Auch in Deutschland ist daher mit einem massiven Umdenken zu rechnen, was unmittelbar die am Bau beteiligten Personen betreffen wird. Interessante Randnotiz ist dabei, dass die TVO die Anforderungen des DGNB übertrifft. Dies kann dazu führen, dass Gebäude, welche entsprechend des DGNB geplant und als nachhaltig klassifiziert wurden, entsprechend der TVO nicht als nachhaltige Investments geführt werden dürfen. So zählen Stand heute auch nur ca. 30 % der Immobilien als nachhaltig im Sinne der OVO. Eine Studie der Unternehmensberatung Price Waterhouse Cooper PWC zeigt jedoch, dass 75 % der großen Immobilieninvestoren in den nächsten Jahren in kein einziges Non-ESG-Produkt mehr investieren möchten.

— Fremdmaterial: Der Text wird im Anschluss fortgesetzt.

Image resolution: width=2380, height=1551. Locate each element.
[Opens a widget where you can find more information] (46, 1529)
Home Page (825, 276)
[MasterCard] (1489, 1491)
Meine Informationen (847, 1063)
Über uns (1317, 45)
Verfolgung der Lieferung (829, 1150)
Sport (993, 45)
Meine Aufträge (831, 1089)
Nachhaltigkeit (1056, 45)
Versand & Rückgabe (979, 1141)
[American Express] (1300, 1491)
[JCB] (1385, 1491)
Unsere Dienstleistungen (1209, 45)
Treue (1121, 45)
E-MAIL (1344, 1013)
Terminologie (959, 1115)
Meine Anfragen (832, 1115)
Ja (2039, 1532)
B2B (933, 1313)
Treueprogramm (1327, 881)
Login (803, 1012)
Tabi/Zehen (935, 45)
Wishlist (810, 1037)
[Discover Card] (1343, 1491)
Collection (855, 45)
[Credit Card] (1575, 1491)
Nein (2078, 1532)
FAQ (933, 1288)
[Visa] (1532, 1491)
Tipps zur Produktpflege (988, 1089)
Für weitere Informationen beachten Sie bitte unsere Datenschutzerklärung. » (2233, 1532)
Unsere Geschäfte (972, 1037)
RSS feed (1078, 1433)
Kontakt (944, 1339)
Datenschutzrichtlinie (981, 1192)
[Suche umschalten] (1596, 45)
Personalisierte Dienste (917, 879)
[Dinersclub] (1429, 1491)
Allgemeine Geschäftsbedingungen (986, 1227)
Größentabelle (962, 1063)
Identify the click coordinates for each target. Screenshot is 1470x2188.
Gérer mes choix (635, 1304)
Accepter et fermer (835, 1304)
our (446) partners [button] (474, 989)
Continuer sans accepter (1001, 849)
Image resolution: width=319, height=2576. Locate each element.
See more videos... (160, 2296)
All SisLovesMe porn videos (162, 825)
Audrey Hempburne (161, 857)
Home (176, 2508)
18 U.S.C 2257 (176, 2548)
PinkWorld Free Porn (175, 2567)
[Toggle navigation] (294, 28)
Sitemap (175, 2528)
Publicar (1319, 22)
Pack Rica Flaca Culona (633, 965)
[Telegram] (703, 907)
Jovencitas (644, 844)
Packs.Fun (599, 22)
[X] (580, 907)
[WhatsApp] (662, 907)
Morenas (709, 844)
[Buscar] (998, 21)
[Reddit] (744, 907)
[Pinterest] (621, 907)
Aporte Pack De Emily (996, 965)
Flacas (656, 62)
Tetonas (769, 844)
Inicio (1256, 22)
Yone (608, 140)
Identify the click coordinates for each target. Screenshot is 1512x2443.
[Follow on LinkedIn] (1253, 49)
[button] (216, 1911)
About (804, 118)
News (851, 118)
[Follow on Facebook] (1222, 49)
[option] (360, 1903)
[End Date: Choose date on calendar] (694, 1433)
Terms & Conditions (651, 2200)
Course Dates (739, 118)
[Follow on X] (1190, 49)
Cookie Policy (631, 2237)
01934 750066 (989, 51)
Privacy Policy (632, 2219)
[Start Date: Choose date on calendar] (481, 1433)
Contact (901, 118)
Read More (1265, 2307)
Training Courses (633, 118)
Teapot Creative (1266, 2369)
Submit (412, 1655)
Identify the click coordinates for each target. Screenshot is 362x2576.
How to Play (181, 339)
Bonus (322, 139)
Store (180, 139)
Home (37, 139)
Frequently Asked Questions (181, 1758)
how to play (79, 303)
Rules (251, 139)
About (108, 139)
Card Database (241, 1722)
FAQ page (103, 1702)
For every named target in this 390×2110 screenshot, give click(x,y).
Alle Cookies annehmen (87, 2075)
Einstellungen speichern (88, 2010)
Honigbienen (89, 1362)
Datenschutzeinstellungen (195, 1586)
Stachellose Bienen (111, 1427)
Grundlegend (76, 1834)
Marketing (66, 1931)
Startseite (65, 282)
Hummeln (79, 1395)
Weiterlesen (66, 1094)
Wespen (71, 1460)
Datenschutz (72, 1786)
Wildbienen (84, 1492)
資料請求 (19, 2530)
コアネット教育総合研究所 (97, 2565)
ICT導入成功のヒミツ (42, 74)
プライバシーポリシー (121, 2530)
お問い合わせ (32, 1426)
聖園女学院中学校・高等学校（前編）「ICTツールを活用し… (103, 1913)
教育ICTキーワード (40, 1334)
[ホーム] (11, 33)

Für den Planer bedeutet dies ganz konkret, dass zeitnah ein radikaler Wandel vonseiten der Investoren gefordert wird. Der Prozess ist nun losgetreten und es ist zu erwarten, dass der Druck langsam aber stetig steigen wird. Eine möglichst zeitnahe Auseinandersetzung mit den geforderten ESG-Kriterien ist also dringend angeraten. Gerade kleineren Büros kann es dabei helfen, sich Partner zu suchen und Allianzen zu schmieden, um diesem Wandel zu begegnen. Das Klimaforum Bau wird dabei seiner Plattform-Rolle gerecht und unterstützt die Akteure dabei, miteinander ins Gespräch zu kommen, gemeinsam zu diskutieren, und geeignete Wege auszuloten, um die ESG-Anforderungen im Planungsprozess zu adressieren.
War der Gebäudesektor der einzige Sektor, der 2020 seine Klimaziele nicht erreicht hat, ist anzunehmen, dass nun auch hier ein massiver Wandel vollzogen wird. Die Finanzwirtschaft wurde durch die Taxonomieverordnung und die Offenlegungsverordnung nun in Verantwortung gezogen und wird dies zunehmend von Planern, Architekten und Bauherren einfordern. Die Reduktion der grauen Energie durch nachhaltige und heimische Materialien, wie sie beispielsweise in unserem Workshop „Nachhaltige Materialien“ diskutiert wurden, sowie eine CO₂-Reduktion während der Nutzungsphase durch eine angemessene Dämmung und den Einsatz von erneuerbaren Energietechnologien, wird zu einem wichtigen Verantwortungsbereich des Planers. Karin Barthelmer-Wehr, Geschäftsführerin des Instituts für Corporate Governance in der deutschen Immobilienwirtschaft, fasst dies prägnant zusammen: „Wer jetzt nicht handelt, den wird es in zehn Jahren nicht mehr geben“.